— Exercise directions —
Lines where the string "page" appears are to be copied from the entries below.

— Data extract —

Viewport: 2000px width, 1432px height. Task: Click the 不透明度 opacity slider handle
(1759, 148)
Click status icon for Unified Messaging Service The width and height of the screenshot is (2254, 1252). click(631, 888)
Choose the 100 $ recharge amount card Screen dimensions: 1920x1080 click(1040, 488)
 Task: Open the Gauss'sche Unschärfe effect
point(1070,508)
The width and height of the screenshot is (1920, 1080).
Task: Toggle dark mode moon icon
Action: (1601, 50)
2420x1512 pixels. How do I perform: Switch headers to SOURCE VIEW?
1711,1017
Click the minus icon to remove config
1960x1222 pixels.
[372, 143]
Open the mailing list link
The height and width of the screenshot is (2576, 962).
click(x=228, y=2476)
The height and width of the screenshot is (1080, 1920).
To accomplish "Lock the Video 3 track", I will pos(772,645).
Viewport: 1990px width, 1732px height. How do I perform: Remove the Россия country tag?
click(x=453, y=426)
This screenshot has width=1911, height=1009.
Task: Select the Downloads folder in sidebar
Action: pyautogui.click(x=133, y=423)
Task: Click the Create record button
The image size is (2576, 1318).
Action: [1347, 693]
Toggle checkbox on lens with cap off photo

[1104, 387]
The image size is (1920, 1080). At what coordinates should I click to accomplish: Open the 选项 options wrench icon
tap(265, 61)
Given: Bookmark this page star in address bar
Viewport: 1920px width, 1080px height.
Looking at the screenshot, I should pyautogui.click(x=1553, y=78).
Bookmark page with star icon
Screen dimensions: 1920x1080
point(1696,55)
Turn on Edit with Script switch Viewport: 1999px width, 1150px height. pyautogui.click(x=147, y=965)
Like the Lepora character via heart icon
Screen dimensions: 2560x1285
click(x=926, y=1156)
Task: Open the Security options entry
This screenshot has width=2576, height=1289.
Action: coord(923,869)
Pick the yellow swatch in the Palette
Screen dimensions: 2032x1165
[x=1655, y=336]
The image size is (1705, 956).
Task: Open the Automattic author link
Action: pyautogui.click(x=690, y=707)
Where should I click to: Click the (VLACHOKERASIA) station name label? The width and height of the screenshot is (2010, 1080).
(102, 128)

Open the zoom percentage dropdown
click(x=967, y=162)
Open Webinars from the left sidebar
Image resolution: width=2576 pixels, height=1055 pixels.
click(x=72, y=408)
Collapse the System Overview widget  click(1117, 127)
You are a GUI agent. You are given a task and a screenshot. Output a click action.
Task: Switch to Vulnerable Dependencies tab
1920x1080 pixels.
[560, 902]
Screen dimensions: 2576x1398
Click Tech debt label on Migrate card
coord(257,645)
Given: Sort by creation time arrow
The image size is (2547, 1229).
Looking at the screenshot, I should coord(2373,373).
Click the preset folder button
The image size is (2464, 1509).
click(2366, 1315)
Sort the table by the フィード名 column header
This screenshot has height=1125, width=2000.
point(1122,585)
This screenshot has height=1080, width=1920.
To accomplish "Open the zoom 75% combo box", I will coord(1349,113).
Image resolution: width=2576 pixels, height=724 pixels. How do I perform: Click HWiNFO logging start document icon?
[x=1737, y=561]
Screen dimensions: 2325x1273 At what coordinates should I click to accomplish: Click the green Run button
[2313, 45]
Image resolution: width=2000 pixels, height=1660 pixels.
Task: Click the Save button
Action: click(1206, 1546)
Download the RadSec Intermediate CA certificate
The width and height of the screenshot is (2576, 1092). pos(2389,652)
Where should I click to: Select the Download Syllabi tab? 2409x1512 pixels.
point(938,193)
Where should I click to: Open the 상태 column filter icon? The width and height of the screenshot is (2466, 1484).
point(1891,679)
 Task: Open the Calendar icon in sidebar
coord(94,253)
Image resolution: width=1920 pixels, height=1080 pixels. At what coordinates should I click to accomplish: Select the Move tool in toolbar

— Finished exercise —
Given: Bookmark this page star in address bar
Bookmark page with star icon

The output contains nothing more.